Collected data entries
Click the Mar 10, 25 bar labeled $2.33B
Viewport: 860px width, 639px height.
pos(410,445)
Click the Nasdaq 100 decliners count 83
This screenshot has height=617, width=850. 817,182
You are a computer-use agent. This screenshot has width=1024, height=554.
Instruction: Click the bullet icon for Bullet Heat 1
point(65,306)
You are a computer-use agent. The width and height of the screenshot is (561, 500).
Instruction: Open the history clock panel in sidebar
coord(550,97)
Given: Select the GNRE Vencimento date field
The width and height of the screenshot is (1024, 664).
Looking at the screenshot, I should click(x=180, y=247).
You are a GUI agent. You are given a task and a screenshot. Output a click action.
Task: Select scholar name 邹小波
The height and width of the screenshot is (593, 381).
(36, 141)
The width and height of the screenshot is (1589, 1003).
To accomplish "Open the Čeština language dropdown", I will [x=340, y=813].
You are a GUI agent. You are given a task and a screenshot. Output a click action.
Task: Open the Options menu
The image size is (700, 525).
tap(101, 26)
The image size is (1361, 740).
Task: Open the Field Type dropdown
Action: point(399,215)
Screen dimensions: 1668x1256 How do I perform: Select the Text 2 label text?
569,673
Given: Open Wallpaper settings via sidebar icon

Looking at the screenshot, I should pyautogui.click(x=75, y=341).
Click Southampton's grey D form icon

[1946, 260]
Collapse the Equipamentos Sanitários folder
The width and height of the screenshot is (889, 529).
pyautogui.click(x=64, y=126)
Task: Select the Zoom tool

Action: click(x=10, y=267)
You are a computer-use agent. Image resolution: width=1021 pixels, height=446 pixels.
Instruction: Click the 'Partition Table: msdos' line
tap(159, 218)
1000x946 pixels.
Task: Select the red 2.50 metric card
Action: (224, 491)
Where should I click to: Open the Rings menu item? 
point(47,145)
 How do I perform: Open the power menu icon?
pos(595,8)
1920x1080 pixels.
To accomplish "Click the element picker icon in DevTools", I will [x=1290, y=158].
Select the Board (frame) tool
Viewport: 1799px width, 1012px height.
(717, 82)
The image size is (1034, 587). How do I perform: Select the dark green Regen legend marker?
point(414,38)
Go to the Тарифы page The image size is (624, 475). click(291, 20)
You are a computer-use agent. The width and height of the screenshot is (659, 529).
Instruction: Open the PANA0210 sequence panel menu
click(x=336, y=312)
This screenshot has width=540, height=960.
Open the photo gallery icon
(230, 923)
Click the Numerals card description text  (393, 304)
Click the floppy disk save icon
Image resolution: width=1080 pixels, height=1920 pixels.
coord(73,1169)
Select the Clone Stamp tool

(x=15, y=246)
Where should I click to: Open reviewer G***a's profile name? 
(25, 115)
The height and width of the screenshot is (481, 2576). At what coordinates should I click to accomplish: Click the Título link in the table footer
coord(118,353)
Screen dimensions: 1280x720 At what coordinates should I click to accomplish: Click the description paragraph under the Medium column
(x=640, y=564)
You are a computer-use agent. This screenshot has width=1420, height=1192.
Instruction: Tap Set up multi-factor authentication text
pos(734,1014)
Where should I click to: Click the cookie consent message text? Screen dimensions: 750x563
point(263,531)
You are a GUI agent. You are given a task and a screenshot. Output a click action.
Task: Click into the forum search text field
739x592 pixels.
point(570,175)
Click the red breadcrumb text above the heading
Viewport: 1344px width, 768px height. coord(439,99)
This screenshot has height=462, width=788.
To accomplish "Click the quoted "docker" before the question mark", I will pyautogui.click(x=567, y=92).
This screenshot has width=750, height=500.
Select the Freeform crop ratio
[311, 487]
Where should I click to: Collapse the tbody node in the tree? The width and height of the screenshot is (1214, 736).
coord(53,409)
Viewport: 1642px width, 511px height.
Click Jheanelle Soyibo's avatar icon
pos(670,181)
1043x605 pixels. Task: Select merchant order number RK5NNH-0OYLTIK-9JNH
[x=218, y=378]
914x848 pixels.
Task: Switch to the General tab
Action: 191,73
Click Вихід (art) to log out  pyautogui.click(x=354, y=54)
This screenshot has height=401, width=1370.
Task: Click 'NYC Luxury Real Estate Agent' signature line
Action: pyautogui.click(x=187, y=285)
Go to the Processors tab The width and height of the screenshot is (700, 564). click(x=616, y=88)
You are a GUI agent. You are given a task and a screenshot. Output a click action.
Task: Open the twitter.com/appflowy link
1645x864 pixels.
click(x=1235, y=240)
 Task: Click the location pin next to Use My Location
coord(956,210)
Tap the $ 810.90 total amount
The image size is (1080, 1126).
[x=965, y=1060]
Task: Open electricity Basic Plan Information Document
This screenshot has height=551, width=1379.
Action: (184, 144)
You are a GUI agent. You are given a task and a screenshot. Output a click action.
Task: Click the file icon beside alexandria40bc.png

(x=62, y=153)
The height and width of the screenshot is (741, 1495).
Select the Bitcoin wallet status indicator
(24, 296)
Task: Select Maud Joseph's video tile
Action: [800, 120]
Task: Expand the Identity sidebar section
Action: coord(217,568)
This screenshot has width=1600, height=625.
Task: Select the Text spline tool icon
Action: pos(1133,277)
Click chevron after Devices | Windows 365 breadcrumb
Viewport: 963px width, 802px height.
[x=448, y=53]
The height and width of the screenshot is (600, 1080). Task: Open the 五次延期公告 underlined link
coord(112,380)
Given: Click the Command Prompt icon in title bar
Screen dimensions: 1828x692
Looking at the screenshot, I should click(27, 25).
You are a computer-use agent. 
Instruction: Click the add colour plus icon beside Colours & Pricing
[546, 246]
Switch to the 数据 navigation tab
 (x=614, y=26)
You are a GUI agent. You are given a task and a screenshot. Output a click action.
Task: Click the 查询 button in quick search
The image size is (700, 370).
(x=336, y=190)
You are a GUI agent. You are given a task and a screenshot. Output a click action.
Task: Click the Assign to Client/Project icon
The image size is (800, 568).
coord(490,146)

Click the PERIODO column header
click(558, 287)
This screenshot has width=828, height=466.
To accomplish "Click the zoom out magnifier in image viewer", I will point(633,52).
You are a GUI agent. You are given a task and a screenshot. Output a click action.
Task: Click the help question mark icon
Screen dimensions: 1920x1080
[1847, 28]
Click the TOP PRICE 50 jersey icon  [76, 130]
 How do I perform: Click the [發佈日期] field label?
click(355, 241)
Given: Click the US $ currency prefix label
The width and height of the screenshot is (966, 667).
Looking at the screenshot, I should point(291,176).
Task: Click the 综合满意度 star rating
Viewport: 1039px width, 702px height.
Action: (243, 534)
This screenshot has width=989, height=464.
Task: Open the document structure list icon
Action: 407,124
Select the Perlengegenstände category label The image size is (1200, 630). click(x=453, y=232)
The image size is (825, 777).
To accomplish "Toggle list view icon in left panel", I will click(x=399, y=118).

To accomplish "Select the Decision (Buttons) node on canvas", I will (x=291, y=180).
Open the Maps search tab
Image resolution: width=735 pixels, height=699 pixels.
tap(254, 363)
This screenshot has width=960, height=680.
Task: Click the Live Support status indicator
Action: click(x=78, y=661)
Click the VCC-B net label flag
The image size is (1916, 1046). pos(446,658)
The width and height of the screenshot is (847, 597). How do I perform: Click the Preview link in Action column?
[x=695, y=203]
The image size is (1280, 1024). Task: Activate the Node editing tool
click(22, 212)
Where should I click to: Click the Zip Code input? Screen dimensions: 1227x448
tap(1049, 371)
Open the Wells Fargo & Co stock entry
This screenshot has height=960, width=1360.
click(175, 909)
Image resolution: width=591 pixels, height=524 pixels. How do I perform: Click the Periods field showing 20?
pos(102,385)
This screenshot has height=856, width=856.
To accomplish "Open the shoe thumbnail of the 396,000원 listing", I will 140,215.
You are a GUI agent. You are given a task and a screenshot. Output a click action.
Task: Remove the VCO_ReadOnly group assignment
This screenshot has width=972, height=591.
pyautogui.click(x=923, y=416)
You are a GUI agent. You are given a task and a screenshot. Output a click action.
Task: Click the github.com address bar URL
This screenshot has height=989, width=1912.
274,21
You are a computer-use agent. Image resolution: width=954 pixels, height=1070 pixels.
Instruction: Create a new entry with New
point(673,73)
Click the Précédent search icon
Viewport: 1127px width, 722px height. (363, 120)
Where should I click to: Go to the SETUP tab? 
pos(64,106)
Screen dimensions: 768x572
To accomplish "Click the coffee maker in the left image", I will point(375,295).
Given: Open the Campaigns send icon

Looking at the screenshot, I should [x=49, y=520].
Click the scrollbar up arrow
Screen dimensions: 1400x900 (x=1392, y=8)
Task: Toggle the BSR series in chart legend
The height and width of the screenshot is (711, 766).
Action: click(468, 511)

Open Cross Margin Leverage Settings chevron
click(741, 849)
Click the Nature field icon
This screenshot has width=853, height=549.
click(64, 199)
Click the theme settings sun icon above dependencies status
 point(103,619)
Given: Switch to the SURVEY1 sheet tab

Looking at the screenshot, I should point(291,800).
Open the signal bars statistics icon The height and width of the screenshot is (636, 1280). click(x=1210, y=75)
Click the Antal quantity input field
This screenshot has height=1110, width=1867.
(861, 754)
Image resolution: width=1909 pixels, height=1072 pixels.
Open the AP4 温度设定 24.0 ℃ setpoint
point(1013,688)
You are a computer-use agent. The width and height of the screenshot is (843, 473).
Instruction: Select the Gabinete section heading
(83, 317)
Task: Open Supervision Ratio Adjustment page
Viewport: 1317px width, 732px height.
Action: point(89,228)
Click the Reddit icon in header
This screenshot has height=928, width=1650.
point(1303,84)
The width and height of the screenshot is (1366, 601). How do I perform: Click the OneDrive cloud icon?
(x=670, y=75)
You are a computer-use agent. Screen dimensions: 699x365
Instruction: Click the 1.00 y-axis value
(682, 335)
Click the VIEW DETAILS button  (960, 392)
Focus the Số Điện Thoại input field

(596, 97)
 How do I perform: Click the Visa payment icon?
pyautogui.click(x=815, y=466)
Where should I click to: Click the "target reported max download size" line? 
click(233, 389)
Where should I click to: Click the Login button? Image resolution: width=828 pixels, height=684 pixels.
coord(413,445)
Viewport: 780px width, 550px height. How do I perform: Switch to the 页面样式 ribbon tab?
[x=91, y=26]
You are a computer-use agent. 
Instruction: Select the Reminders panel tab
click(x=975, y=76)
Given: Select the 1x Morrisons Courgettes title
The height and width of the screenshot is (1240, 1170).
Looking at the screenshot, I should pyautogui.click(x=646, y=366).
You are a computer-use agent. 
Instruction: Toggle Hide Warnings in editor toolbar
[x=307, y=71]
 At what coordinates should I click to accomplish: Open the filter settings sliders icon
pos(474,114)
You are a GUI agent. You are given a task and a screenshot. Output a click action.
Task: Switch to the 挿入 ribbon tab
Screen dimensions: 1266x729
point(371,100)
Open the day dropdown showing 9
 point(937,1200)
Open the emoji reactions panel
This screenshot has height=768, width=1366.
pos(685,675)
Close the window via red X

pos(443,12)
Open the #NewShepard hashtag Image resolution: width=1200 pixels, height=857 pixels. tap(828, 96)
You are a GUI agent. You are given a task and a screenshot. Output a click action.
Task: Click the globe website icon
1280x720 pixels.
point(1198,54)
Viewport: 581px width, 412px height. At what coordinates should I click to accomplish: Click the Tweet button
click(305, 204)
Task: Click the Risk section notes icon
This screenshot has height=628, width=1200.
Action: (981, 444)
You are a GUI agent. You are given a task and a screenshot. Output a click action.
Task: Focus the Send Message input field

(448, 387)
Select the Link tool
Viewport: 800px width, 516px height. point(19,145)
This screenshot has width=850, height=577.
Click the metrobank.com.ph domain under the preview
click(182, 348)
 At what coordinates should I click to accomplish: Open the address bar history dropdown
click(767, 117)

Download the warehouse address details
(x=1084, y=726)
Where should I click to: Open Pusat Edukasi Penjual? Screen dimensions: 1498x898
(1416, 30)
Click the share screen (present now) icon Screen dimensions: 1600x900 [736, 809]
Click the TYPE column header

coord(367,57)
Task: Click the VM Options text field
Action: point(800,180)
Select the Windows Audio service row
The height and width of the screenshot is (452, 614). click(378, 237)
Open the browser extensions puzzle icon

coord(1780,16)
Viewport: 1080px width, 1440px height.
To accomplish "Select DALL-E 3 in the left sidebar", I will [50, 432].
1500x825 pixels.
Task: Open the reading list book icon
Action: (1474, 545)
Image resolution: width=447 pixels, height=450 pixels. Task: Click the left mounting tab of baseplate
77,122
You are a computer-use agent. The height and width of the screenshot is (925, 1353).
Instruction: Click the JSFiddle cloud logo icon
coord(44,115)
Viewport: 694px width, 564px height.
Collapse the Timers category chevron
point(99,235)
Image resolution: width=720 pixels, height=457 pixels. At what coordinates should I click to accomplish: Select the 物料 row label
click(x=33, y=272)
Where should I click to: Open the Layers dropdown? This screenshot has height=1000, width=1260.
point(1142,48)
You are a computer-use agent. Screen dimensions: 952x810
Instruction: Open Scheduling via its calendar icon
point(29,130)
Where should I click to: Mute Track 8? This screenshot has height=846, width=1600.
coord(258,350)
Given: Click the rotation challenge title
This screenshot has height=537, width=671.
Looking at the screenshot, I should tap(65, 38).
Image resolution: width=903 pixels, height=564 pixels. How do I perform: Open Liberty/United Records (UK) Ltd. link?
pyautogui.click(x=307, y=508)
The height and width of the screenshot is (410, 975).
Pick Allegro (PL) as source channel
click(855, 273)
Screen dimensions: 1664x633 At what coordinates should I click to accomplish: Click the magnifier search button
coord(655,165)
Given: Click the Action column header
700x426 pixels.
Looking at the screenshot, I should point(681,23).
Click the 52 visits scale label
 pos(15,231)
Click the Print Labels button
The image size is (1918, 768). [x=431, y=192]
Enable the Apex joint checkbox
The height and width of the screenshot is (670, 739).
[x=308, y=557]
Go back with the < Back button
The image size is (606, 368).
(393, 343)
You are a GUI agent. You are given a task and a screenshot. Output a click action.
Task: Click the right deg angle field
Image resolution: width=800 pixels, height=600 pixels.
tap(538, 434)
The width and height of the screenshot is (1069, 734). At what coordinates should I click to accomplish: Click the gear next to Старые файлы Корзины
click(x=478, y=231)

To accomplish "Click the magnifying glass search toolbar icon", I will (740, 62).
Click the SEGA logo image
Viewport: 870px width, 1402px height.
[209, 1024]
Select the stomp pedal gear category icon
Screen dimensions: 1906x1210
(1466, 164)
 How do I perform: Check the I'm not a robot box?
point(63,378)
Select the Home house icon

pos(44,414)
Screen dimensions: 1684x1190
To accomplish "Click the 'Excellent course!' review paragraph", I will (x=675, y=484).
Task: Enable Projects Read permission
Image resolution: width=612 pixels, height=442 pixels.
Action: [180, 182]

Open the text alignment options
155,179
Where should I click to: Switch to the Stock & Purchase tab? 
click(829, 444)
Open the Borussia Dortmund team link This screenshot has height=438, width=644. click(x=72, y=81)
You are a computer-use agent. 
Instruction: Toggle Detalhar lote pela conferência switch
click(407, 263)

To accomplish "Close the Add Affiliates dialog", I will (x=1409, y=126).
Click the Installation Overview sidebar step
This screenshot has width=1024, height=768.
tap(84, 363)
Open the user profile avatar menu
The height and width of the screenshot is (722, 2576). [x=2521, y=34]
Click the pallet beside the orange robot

WHAT THE EXERCISE ASKS: Copy out the range of lines above starting at the line with "Given: Click the Command" and ending at the line with "Task: Click the 综合满意度 star rating", exactly and including both.

EXERCISE SOLUTION:
Given: Click the Command Prompt icon in title bar
Screen dimensions: 1828x692
Looking at the screenshot, I should click(27, 25).
You are a computer-use agent. 
Instruction: Click the add colour plus icon beside Colours & Pricing
[546, 246]
Switch to the 数据 navigation tab
 (x=614, y=26)
You are a GUI agent. You are given a task and a screenshot. Output a click action.
Task: Click the 查询 button in quick search
The image size is (700, 370).
(x=336, y=190)
You are a GUI agent. You are given a task and a screenshot. Output a click action.
Task: Click the Assign to Client/Project icon
The image size is (800, 568).
coord(490,146)

Click the PERIODO column header
click(558, 287)
This screenshot has width=828, height=466.
To accomplish "Click the zoom out magnifier in image viewer", I will point(633,52).
You are a GUI agent. You are given a task and a screenshot. Output a click action.
Task: Click the help question mark icon
Screen dimensions: 1920x1080
[1847, 28]
Click the TOP PRICE 50 jersey icon  [76, 130]
 How do I perform: Click the [發佈日期] field label?
click(355, 241)
Given: Click the US $ currency prefix label
The width and height of the screenshot is (966, 667).
Looking at the screenshot, I should point(291,176).
Task: Click the 综合满意度 star rating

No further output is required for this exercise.